**THE PROBLEM**. Put the lines below into a JSON list of strings, one string per line, skipping blank lines and leaving the pictures out.

**DATA SHOWN**.
#####
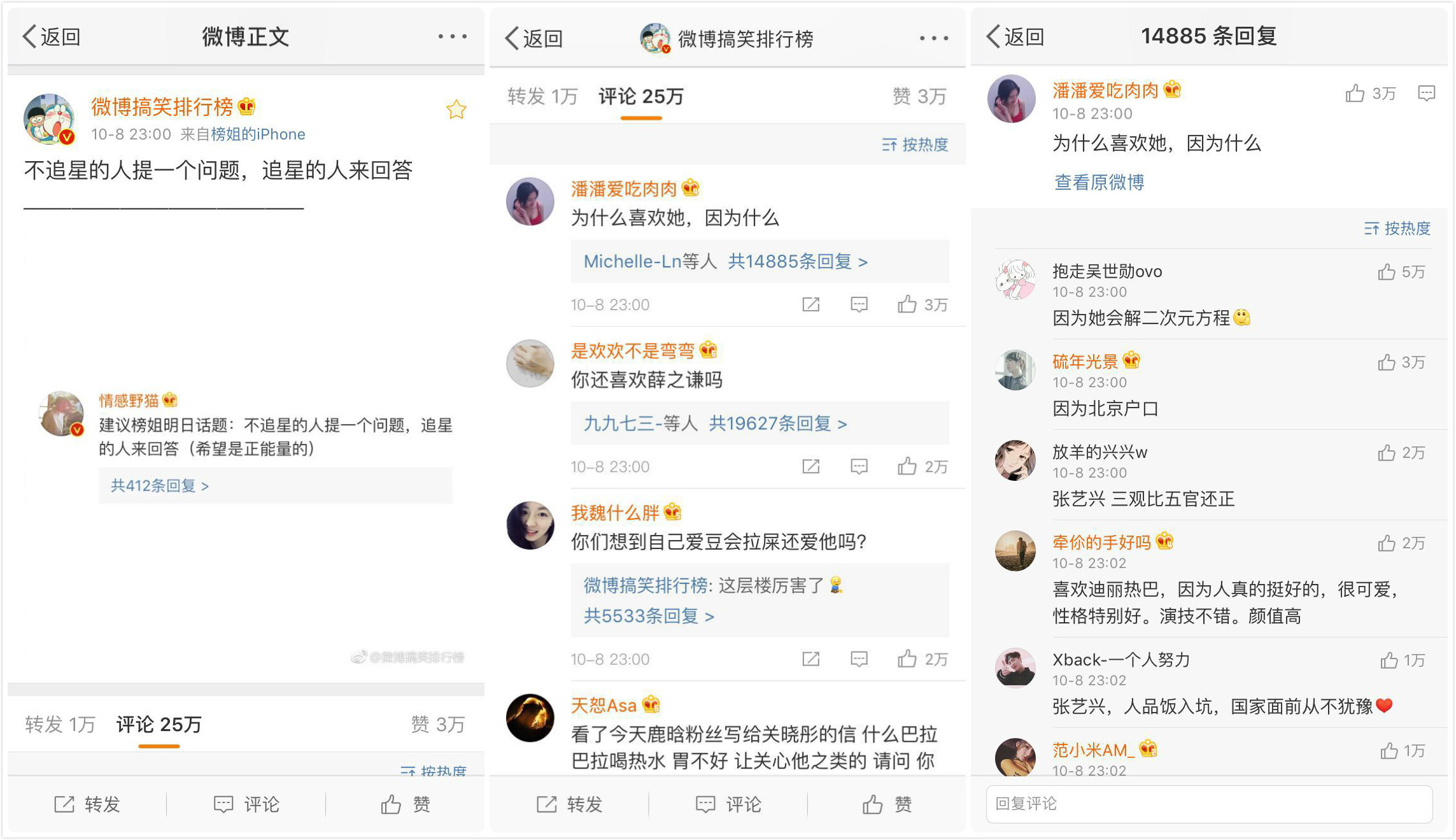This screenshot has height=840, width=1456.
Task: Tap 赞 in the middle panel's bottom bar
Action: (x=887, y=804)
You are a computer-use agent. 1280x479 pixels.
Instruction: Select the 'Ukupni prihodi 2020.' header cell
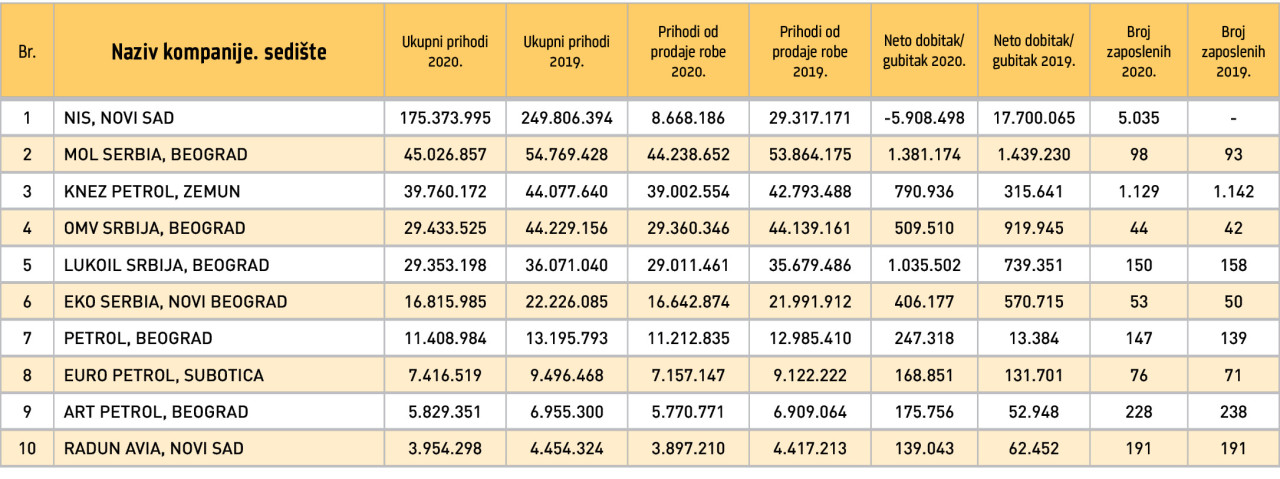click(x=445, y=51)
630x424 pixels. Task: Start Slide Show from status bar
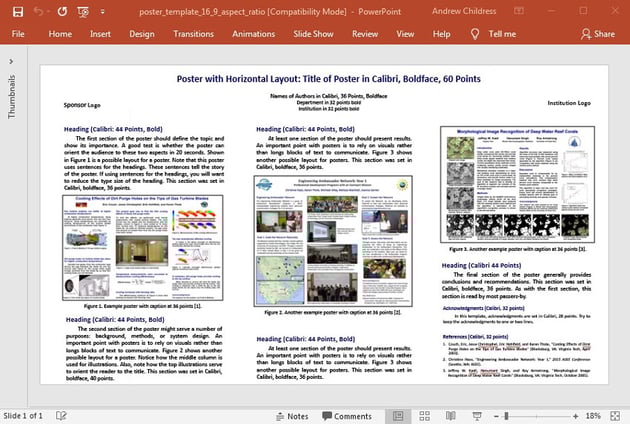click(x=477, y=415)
#####
**WRITTEN RESPONSE**.
[
  "This screenshot has height=840, width=1456.",
  "Task: Tap 赞 in the middle panel's bottom bar",
  "Action: (x=887, y=804)",
  "You are a computer-use agent. 1280x479 pixels.",
  "Instruction: Select the 'Ukupni prihodi 2020.' header cell",
  "click(x=445, y=51)",
  "630x424 pixels. Task: Start Slide Show from status bar",
  "click(x=477, y=415)"
]